QUOTED PASSAGE -

··········

# Empty cases



## Rocky (Mar 16, 2017)

Does anyone have a source for empty wine cases? I will need to package about 800 bottles of wine for safe storage and shipment. I would like the cases and the dividers and have the ability to seal the boxes.

Thanks.


----------



## mikewatkins727 (Mar 16, 2017)

Personally, I touched bases with the guy at the local Walmart store who stocks the alcohol and found out when he stocks the wine. Then asked him if he would save me the boxes, which he does. Here in Ohio we have state liquor stores, one could ask them about saving wine boxes.

Mike


----------



## Rocky (Mar 16, 2017)

Thanks, Mike. I am in Powell, Ohio and I have gotten boxes from Trader Joes in Dublin. The problem with them is they normally cut off the top of the box. They are fine for storing empty bottles but not for my current need. I need something that has the top in place so I can tape it for storage and transportation.


----------



## dralarms (Mar 16, 2017)

Check with your local winery


----------



## stickman (Mar 16, 2017)

A large banquet hall will often have full cases of empty bottles stacked out back after the weekend. Late Sunday night is a good time to check.


----------



## Hokapsig (Mar 20, 2017)

Rocky,

I'm going to be in Columbus next week and we have about 20 or so empty wine cases that we are going to either give away or cut up for recycling. Let me know and I can drop them off next Monday evening or Tuesday.


----------



## kevinlfifer (Mar 20, 2017)

Are you moving ? 

I know Andersons is on the other side of town. but I'm sure you could get them all from them. I get 10 at a time from our store. Never even makes a dent in their empty pile. I've stopped saving empty cases and just get new ones as needed.


----------



## BOB21801 (Mar 31, 2017)

mikewatkins727 said:


> Personally, I touched bases with the guy at the local Walmart store who stocks the alcohol and found out when he stocks the wine. Then asked him if he would save me the boxes, which he does. Here in Ohio we have state liquor stores, one could ask them about saving wine boxes.
> 
> Mike


 
That's a good idea. I've been wondering about this myself. I have quite a lot of bottles, and it would be nice to have suitable boxes, with dividers to keep them all neat and organized. I think I'll hit up a near by liquor dispensary tomorrow. Thanks. 

Bob


----------

··········

DIRECTIVE 1 - Can you rewrite the records from the line with "The image size is (1517, 951)." up to and including the line with "This screenshot has height=519, width=976.", replacing "Identify the location of" with "Find the position of" and changing nothing else?
The records that follow have no connection to the wine-case thread.

TASK MATERIAL -
··········

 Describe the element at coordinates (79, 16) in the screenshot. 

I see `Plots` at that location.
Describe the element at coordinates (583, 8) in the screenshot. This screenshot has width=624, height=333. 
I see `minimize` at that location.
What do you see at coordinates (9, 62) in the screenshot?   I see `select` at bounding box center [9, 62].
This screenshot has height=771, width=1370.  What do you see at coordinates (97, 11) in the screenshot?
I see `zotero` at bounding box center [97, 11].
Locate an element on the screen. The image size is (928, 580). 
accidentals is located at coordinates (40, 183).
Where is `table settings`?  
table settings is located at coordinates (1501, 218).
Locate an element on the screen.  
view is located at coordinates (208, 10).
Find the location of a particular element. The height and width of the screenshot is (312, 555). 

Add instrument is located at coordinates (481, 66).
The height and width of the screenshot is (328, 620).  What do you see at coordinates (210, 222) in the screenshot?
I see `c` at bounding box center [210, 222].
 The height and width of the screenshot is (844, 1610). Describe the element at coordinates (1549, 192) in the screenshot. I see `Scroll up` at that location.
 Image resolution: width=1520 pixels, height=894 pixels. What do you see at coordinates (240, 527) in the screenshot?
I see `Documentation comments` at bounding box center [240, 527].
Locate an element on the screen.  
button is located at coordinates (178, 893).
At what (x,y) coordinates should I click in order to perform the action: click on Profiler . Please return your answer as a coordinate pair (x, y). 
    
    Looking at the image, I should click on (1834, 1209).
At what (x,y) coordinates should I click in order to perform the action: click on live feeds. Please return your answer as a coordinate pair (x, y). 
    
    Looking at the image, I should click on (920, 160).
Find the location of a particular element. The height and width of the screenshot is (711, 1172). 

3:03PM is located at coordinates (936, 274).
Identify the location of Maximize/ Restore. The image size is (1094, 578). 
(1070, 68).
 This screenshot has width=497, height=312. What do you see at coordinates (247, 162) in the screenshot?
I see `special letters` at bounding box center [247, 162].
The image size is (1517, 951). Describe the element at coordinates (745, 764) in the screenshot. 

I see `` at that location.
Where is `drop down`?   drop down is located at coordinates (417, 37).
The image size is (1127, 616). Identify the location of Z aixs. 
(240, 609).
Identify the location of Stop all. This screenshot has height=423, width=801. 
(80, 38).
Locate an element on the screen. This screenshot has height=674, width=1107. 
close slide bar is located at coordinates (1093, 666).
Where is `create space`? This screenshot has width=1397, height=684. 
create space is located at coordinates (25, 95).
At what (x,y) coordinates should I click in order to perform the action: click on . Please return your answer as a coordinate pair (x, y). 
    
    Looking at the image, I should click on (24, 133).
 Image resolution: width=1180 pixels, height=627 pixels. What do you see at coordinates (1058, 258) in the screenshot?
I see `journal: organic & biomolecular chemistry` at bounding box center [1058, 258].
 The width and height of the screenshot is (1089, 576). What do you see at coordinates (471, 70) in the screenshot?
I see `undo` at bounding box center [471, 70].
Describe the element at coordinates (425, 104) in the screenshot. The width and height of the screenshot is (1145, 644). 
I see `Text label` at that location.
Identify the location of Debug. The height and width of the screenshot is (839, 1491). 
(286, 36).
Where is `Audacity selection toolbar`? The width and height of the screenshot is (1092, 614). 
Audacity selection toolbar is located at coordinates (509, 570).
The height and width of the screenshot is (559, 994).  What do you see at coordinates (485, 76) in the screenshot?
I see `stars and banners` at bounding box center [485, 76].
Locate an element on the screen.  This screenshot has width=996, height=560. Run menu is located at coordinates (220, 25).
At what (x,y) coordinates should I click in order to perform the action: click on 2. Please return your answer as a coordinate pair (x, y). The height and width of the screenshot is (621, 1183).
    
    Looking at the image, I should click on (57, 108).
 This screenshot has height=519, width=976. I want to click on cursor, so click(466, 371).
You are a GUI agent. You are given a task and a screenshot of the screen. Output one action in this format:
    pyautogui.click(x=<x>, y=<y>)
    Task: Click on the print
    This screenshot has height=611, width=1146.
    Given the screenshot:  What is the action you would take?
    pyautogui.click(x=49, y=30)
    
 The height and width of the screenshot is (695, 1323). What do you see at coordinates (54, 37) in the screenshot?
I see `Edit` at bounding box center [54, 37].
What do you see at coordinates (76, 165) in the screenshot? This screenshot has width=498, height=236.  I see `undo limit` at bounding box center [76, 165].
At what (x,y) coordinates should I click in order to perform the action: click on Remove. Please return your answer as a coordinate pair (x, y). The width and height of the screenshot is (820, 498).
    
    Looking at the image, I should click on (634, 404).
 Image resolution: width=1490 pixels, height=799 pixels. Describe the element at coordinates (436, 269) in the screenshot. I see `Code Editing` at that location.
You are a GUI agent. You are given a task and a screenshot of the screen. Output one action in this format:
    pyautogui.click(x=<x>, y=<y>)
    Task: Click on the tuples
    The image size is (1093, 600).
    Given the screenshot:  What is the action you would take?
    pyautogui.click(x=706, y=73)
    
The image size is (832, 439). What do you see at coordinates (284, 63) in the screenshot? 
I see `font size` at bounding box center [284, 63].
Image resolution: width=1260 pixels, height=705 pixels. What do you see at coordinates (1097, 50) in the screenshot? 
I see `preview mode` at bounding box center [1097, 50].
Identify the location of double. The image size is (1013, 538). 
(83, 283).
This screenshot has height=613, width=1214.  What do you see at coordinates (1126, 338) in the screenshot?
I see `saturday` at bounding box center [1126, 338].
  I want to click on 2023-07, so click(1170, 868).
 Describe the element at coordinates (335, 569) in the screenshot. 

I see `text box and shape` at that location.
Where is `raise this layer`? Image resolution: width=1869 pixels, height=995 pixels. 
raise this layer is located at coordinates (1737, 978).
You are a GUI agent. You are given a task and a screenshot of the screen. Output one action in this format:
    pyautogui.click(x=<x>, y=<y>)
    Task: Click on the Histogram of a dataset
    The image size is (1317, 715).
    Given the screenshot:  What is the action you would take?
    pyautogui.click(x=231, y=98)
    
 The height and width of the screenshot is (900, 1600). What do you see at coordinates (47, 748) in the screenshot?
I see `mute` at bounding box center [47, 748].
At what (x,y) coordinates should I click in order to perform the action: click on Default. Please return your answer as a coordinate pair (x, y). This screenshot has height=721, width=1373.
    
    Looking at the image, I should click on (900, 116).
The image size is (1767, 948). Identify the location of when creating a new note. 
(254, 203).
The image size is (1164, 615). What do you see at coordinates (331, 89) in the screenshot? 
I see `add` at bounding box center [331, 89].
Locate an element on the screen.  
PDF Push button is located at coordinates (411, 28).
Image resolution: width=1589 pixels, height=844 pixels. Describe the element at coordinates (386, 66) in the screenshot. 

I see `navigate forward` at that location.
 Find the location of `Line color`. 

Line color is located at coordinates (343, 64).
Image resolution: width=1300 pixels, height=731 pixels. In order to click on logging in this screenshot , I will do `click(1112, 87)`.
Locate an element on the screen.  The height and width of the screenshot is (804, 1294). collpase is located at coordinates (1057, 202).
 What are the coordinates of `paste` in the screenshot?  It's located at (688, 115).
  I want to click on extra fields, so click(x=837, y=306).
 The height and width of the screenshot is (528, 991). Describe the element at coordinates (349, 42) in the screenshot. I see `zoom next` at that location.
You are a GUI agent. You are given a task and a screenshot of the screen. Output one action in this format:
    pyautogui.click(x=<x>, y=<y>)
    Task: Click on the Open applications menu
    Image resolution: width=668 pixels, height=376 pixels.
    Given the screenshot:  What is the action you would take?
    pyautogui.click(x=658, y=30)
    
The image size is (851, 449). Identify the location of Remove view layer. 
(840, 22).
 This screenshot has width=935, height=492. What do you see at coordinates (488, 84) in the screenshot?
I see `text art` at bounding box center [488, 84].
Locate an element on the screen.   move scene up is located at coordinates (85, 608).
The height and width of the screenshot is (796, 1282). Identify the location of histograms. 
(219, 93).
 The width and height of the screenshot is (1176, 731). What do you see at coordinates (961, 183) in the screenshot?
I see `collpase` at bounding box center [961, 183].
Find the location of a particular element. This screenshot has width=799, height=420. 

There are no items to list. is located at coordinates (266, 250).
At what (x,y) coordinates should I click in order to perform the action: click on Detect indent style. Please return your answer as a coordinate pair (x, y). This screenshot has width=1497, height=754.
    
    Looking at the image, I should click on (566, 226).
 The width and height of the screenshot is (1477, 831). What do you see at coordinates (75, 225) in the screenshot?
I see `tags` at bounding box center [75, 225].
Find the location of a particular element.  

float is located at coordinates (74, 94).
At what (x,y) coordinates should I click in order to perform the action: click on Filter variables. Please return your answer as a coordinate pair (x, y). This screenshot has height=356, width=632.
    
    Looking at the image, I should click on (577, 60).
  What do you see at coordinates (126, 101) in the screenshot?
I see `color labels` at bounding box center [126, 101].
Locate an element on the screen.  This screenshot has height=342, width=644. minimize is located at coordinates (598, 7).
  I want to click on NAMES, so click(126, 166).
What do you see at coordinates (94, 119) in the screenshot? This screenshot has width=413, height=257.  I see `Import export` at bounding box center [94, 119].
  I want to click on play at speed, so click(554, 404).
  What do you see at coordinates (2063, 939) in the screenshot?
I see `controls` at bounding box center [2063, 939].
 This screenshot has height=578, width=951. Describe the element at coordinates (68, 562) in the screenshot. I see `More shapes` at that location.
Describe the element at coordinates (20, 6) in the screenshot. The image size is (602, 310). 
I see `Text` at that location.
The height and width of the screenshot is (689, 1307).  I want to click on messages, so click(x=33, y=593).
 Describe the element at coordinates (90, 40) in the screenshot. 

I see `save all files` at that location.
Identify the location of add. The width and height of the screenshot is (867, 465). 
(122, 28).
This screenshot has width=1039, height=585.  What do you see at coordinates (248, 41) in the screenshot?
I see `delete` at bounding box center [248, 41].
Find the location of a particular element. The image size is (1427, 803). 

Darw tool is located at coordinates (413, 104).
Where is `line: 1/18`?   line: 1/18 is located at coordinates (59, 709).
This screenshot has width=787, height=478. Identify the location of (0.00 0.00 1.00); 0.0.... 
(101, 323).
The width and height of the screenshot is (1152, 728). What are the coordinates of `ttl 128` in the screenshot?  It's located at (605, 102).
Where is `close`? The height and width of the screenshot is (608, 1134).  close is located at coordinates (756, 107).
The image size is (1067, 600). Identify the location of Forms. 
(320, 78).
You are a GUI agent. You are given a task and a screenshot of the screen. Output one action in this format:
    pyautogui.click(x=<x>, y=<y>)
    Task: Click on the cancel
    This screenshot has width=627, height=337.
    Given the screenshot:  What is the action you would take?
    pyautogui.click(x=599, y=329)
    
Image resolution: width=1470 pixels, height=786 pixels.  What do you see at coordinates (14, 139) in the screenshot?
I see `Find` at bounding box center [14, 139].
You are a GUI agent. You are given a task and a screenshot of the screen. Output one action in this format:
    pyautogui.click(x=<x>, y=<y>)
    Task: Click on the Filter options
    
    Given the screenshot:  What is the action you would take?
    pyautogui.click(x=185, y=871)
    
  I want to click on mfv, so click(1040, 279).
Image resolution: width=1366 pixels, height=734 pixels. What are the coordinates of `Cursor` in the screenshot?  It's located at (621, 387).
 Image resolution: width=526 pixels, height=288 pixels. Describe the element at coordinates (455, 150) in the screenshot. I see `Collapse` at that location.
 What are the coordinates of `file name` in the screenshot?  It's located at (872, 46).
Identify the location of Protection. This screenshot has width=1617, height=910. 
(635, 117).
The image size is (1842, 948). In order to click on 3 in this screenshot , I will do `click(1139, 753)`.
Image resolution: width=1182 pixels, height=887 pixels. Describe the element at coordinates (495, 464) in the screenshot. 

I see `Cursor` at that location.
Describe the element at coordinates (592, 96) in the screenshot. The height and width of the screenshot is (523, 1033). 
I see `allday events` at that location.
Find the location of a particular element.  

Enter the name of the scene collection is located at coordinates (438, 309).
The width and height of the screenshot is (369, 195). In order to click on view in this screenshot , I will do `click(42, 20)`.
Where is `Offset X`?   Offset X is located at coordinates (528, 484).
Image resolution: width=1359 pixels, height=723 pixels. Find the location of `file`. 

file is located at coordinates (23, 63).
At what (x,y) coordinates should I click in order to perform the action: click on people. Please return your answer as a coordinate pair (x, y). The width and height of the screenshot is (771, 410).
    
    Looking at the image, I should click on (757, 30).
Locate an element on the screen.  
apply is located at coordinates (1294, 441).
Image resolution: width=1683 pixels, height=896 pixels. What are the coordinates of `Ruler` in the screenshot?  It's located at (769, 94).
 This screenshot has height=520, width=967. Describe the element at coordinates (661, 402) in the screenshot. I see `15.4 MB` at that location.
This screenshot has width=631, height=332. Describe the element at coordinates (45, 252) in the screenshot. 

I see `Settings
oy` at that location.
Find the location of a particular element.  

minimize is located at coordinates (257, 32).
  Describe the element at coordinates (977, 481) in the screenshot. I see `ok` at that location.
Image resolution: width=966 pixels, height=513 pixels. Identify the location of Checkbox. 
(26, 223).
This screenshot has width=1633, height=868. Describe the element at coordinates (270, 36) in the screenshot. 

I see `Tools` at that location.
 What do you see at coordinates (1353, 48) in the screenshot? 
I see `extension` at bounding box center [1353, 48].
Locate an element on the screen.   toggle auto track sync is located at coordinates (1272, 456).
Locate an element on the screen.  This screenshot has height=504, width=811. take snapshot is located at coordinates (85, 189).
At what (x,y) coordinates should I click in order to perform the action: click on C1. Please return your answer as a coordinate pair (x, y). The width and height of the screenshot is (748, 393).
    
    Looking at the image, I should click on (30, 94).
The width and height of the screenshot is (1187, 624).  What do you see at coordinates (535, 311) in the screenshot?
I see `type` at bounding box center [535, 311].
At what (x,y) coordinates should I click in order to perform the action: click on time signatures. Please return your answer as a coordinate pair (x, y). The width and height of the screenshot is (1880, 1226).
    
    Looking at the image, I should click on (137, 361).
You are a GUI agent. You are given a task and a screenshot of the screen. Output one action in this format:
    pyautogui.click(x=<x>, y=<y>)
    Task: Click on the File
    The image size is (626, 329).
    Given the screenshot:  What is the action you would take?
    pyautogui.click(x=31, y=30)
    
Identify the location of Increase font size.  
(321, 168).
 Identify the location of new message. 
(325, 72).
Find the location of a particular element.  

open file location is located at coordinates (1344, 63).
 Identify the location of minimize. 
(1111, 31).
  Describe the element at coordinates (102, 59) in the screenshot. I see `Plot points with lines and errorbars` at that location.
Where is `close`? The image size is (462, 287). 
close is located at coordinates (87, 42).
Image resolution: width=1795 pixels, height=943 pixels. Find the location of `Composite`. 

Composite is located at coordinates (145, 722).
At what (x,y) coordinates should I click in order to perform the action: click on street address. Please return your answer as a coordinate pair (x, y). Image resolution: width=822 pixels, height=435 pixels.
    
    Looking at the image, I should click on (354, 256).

··········

DIRECTIVE 2 -
Answer these about the wine-case thread:
(a) How many bottles of wine does Rocky need to package?
(b) Where has Rocky gotten boxes from before?
(c) About how many empty wine cases does Hokapsig offer to drop off?

FINAL RESULT 1 -
The image size is (1517, 951). Describe the element at coordinates (745, 764) in the screenshot. 

I see `` at that location.
Where is `drop down`?   drop down is located at coordinates (417, 37).
The image size is (1127, 616). Find the position of Z aixs. 
(240, 609).
Find the position of Stop all. This screenshot has height=423, width=801. 
(80, 38).
Locate an element on the screen. This screenshot has height=674, width=1107. 
close slide bar is located at coordinates (1093, 666).
Where is `create space`? This screenshot has width=1397, height=684. 
create space is located at coordinates (25, 95).
At what (x,y) coordinates should I click in order to perform the action: click on . Please return your answer as a coordinate pair (x, y). 
    
    Looking at the image, I should click on (24, 133).
 Image resolution: width=1180 pixels, height=627 pixels. What do you see at coordinates (1058, 258) in the screenshot?
I see `journal: organic & biomolecular chemistry` at bounding box center [1058, 258].
 The width and height of the screenshot is (1089, 576). What do you see at coordinates (471, 70) in the screenshot?
I see `undo` at bounding box center [471, 70].
Describe the element at coordinates (425, 104) in the screenshot. The width and height of the screenshot is (1145, 644). 
I see `Text label` at that location.
Find the position of Debug. The height and width of the screenshot is (839, 1491). 
(286, 36).
Where is `Audacity selection toolbar`? The width and height of the screenshot is (1092, 614). 
Audacity selection toolbar is located at coordinates (509, 570).
The height and width of the screenshot is (559, 994).  What do you see at coordinates (485, 76) in the screenshot?
I see `stars and banners` at bounding box center [485, 76].
Locate an element on the screen.  This screenshot has width=996, height=560. Run menu is located at coordinates (220, 25).
At what (x,y) coordinates should I click in order to perform the action: click on 2. Please return your answer as a coordinate pair (x, y). The height and width of the screenshot is (621, 1183).
    
    Looking at the image, I should click on (57, 108).
 This screenshot has height=519, width=976. I want to click on cursor, so click(466, 371).

FINAL RESULT 2 -
(a) About 800 bottles.
(b) From Trader Joes in Dublin.
(c) About 20 or so.